There are so many variations of veggie burger out there and some can, if not careful, turn out to be a sloppy mess. Great bases for veggie burgers are all varieties of beans or chickpeas and various nuts, which are all staple pantry items. However, my favourite has to be mushroom and chestnut burgers. It’s super simple, tasty and offers that meaty texture that some people crave.

Djalma Lucio Polli De Carvalho- Country Range customer and head chef of Queensmill School, west London

We make a spicy chicken burger served on pretzel bread, which goes down really well with our pupils. We make the patties using minced chicken and caramelised onions with some gluten-free breadcrumbs, garlic and Country Range Piri Piri Seasoning and leave them to marinade overnight. We griddle them and then finish them in the oven and serve them with chilli mayonnaise (made with Country Range Real Mayonnaise and Country Range Sweet Chilli Dipping Sauce) and Asian slaw. We let the children add their own salad.

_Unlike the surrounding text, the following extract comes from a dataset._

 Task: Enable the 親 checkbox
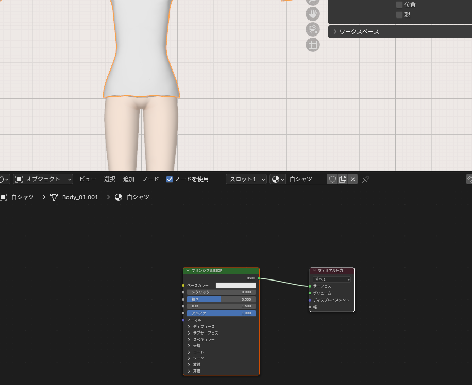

Ben Bartlett- celebrity chef and brand ambassador for Lion Sauces, from AAK Foodservice 

For a rich and juicy ‘bleeding’ vegan option, try stacked vegan beet burgers. Bake foil-wrapped beetroots until soft, whizz with mushrooms, black beans, garlic, smoked paprika, cumin, mushroom juice and gluten-free flour, then form into patties, chill and bake. As a burger alternative, pulled jackfruit has quickly moved from last year’s hot trend to this year’s menu fixture. However, jackfruit dishes often lack in the protein stakes, so make yours a good one by cooking protein-rich beans into the mixture. Top with crunchy slaw made with Lion Premium Vegan Mayo and serve in a dairy-free bun.

Matthew White- chair of the University Caterers Organisation (TUCO) 

With the growing number of Millennial and Gen Z consumers seeking meat-free dishes, artisanal ingredients and healthier eating,
chefs are constantly looking for new and interesting ways to meet their demands. Our Global Food and Beverage Trends report 2018 found that plant-based offerings are getting tastier and more tempting. Plantbased burger alternatives have got much better and tempt carnivore and herbivores alike with towering burgers oozing with cheese, or deep-fried mock fish and chicken. Our report also found restaurants in the US are now serving The Impossible Burger made from protein and 3D printers.

Matt Tebbit- head of residential catering and bars, University of Reading 

Our team have been looking at burger trends, tempting customers with innovative combinations such as the Dairy’s Buttermilk Chicken Burger in a charcoal brioche bun with Emmenthal cheese and a BBQ glaze. Plant-based options are becoming more tempting to all, following in the footsteps of the bleeding and Impossible Burgers with spelt and beetroot being a favourite. Two of our sites have switched across to an excellent vegan brioche style bun for all customers, that is both healthier and very difficult to distinguish from a real brioche bun. We are about to launch into the business a tasty vegan cheese that again is very similar to its dairy cousin. With our beef burgers, we have been serving an Exmoor beef burger with a great back story involving the National Trust. We have worked on our side dish accompaniments, looking at various seasonings for our fries and introducing yucca fries as an alternative. It is definitely a fast-moving time for burgers!